Brice Guignard & Salim Belmessaoud, responsables du DU analyse vidéo et de la performance sportive

Maître de conférence à l'UFR STAPS et analyste vidéo du PSG handball

"La thématique en elle-même n'est pas unique en France. Par contre, on va pouvoir parler du caractère unique sur le mode de fonctionnement. Nous avons des cours qui sont à distance, qui représentent une part non négligeable de l'ensemble des heures de formation."

  • Présentez-vous ! Quel est votre rôle au sein de l’université de Rouen Normandie ?

Brice Guignard : Je m’appelle Brice Guignard et je suis co-responsable avec Salim Belmessaoud du DU (diplôme universitaire) analyse vidéo et de la performance sportive de l’UFR STAPS à l’université de Rouen Normandie.

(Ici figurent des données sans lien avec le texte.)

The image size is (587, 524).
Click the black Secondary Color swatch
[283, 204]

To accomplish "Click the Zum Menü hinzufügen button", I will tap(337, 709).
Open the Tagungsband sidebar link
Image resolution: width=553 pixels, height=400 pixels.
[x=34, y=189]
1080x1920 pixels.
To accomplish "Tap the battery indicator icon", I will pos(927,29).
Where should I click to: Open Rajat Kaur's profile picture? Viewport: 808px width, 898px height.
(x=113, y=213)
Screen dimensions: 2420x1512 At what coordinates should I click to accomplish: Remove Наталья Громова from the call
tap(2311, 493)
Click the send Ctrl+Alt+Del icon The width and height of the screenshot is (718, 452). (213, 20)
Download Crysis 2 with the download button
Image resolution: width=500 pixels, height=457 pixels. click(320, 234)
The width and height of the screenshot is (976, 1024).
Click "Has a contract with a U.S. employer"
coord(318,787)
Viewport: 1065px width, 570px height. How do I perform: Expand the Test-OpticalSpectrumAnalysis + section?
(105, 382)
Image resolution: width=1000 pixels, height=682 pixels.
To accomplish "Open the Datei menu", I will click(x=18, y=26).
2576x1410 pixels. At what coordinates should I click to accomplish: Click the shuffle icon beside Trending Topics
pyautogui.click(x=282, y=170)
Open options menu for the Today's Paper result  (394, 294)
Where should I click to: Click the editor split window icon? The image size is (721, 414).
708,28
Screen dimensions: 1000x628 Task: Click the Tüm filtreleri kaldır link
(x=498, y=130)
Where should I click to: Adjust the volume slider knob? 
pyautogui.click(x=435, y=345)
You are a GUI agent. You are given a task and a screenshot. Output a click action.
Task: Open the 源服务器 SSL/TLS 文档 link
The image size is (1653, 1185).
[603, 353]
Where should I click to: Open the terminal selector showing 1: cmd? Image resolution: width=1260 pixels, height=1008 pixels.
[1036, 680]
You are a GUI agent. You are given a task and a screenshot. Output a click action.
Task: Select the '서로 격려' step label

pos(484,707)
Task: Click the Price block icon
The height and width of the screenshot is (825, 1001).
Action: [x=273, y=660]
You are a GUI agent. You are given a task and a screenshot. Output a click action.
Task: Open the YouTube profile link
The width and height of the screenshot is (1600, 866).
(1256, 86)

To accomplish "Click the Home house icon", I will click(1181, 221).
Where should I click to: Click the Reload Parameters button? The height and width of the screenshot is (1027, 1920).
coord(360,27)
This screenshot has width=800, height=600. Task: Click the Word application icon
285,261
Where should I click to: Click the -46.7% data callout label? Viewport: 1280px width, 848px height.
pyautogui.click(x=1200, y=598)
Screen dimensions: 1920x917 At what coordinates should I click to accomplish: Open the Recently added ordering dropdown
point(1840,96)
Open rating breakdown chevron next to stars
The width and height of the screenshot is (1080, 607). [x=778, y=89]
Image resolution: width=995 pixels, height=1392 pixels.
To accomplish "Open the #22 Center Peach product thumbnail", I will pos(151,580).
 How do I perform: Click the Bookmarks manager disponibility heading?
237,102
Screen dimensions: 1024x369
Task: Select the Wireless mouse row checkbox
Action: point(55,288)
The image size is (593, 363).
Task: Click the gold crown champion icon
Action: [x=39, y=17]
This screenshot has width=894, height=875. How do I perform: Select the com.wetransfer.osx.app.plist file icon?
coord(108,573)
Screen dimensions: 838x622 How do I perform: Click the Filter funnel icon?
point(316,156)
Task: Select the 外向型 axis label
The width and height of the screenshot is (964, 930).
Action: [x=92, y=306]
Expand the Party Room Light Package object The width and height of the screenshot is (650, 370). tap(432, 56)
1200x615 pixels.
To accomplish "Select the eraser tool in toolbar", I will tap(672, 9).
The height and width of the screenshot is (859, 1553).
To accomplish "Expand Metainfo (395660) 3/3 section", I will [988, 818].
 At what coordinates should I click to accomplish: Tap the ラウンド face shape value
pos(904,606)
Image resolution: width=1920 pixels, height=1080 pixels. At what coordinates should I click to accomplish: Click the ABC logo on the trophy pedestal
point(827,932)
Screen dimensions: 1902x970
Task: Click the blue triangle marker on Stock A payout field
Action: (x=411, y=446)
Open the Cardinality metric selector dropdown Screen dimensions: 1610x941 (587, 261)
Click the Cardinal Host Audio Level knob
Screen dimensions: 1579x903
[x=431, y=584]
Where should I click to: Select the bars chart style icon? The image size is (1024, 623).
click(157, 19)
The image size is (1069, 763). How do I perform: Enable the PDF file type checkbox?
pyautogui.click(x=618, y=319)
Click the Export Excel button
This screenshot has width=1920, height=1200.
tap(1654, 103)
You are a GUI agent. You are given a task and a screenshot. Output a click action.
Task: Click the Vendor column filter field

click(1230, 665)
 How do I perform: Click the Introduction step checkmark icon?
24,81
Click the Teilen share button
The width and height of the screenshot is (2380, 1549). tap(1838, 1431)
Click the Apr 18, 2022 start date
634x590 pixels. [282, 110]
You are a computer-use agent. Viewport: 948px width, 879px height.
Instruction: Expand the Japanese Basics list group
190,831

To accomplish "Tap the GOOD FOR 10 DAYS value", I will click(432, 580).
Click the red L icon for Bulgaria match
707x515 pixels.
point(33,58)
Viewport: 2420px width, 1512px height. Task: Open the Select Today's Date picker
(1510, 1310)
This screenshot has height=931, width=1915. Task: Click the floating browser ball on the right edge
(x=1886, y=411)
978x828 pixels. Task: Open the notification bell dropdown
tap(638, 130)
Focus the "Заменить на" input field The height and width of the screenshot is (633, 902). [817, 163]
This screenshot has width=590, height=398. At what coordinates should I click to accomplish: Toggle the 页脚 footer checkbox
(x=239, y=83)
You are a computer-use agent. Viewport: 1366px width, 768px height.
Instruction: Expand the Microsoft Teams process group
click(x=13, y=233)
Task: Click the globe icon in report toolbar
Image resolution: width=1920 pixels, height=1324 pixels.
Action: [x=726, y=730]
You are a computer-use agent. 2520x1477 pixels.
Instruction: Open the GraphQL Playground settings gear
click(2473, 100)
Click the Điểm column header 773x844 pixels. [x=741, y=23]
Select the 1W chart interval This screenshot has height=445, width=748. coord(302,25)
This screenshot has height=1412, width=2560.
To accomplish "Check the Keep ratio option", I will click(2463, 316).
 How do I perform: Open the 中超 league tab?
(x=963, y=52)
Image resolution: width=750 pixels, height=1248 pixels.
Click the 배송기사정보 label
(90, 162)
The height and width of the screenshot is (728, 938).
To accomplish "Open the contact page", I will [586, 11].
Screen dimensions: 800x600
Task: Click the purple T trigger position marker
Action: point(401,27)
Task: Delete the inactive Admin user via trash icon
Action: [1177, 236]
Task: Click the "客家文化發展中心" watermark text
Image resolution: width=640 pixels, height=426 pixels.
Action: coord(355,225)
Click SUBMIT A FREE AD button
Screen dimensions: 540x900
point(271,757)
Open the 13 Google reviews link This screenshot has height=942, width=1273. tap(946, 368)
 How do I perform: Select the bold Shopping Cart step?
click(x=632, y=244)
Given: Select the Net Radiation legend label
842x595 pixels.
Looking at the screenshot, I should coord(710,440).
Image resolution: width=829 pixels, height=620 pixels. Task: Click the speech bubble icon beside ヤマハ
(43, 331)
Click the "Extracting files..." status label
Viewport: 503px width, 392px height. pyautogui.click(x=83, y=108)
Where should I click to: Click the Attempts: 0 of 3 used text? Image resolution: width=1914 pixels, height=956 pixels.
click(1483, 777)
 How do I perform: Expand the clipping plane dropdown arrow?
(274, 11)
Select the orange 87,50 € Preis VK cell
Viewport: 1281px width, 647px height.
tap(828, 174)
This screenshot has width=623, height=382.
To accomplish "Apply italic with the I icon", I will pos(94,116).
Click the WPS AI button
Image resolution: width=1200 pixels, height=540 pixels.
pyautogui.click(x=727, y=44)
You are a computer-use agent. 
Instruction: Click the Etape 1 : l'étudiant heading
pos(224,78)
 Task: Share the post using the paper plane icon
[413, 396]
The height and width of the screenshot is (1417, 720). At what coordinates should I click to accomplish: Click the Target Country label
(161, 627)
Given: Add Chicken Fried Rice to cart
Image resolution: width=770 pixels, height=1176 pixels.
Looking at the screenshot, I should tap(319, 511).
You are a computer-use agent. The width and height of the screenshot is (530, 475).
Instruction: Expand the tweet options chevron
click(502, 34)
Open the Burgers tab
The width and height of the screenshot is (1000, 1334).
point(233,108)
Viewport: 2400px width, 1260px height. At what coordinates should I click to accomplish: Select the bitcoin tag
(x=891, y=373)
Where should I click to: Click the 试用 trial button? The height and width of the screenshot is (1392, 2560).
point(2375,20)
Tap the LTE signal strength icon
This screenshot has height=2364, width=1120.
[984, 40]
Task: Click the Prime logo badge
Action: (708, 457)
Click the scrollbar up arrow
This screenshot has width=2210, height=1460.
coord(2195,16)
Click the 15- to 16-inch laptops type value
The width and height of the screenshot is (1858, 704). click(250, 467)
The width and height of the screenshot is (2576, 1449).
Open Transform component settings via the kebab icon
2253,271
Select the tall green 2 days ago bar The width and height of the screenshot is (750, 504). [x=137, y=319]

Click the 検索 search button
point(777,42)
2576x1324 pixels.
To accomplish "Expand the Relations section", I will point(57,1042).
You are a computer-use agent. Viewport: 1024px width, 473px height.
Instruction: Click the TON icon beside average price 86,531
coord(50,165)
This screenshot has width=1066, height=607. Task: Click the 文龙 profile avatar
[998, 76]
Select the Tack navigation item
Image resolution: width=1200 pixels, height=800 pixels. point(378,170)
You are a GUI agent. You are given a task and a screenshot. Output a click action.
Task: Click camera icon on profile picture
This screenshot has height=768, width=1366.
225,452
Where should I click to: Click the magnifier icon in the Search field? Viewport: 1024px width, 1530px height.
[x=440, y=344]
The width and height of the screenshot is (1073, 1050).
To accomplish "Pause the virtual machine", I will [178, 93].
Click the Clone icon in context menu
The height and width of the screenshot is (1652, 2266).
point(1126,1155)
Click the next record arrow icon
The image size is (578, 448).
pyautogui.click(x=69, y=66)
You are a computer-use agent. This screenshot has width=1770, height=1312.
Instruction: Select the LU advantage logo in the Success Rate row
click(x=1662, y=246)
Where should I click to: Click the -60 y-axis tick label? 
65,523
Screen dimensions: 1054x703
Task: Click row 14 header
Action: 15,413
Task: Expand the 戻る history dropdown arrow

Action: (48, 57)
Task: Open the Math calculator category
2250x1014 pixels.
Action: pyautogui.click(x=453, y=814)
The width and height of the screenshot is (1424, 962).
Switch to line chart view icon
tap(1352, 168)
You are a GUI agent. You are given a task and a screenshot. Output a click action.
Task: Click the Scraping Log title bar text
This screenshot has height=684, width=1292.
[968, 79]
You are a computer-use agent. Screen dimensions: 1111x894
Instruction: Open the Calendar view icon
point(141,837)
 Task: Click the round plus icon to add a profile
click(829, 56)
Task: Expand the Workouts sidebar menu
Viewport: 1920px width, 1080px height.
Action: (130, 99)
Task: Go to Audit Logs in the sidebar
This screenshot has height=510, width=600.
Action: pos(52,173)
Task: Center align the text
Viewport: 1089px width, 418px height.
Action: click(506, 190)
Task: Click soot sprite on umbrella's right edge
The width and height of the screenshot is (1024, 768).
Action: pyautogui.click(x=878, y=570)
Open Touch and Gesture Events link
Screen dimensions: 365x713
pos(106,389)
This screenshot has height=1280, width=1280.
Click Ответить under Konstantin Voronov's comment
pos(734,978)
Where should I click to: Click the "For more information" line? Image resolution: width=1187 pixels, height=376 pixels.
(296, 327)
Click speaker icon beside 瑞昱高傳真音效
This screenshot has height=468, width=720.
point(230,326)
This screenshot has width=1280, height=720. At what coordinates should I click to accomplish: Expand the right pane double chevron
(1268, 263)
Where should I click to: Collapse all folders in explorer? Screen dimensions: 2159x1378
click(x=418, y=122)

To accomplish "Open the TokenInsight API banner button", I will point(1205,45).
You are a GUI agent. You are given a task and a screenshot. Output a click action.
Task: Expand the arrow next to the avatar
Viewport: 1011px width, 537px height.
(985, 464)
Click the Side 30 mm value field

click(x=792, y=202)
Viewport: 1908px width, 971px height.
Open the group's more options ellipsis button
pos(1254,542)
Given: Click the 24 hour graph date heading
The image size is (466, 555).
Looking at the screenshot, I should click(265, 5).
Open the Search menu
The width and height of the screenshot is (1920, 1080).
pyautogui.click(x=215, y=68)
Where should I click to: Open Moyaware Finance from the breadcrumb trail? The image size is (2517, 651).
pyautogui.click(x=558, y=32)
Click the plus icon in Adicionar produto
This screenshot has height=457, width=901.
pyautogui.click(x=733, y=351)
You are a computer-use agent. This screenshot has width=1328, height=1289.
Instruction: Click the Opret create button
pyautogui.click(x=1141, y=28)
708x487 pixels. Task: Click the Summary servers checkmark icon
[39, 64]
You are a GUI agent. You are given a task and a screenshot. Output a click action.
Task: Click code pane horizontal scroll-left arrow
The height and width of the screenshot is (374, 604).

Je suis moi-même maître de conférences depuis 2018. J’effectue mes recherches dans les disciplines de la biomécanique et du contrôle appliquée à la motricité sportive.

Salim Belmessaoud : Je suis Salim Belmessaoud, professeur associé universitaire (PAU) au sein de l’URN et je suis aussi l’analyste vidéo du Paris Saint-Germain handball. J’interviens auprès des étudiants en master au niveau de l’analyse de compétition. Et comme Brice, je travaille sur le DU analyse vidéo et de la performance sportive.

 

  • Ce DU, en quoi consiste-t-il ?

BG : Le DU cherche à compléter la formation de certains étudiants. J’utilise le terme étudiant, mais en réalité ce sont principalement des personnes qui sont déjà insérées dans le monde professionnel et qui veulent se spécialiser sur la thématique de l’analyse vidéo sportive. Ils viennent chercher une reconnaissance universitaire à travers l’obtention d’un diplôme qui leur permet de valoriser leurs connaissances sur des logiciels spécifiques d’analyse vidéo. Par ailleurs, la particularité de ce diplôme universitaire est qu’il est fortement en lien avec le master Entrainement et Optimisation de la Performance Sportive. Il y a une connexion entre les étudiants de master qui ont directement un pied dans le monde professionnel, grâce à l’interaction avec les gens qui viennent du monde professionnel et qui sont dans ce DU.

SB : La genèse est vraiment celle-là. Nous nous sommes rendus compte qu’il y avait une volonté d’ouvrir l’université à d’autres diplômes hors licence ou master. Il y avait une demande du monde professionnel. Comment valoriser un salarié dans le monde professionnel grâce à un diplôme universitaire ? Comment faire pour amener le monde professionnel vers l’université ? L’objectif du diplôme universitaire était de répondre à plusieurs problématiques : celles du terrain, celles des connaissances.

BG : Le recrutement de Salim est lié à la création de ce diplôme universitaire. Lors de son recrutement il y a trois ans en tant que PAU, l’une de ses missions était de créer ce DU.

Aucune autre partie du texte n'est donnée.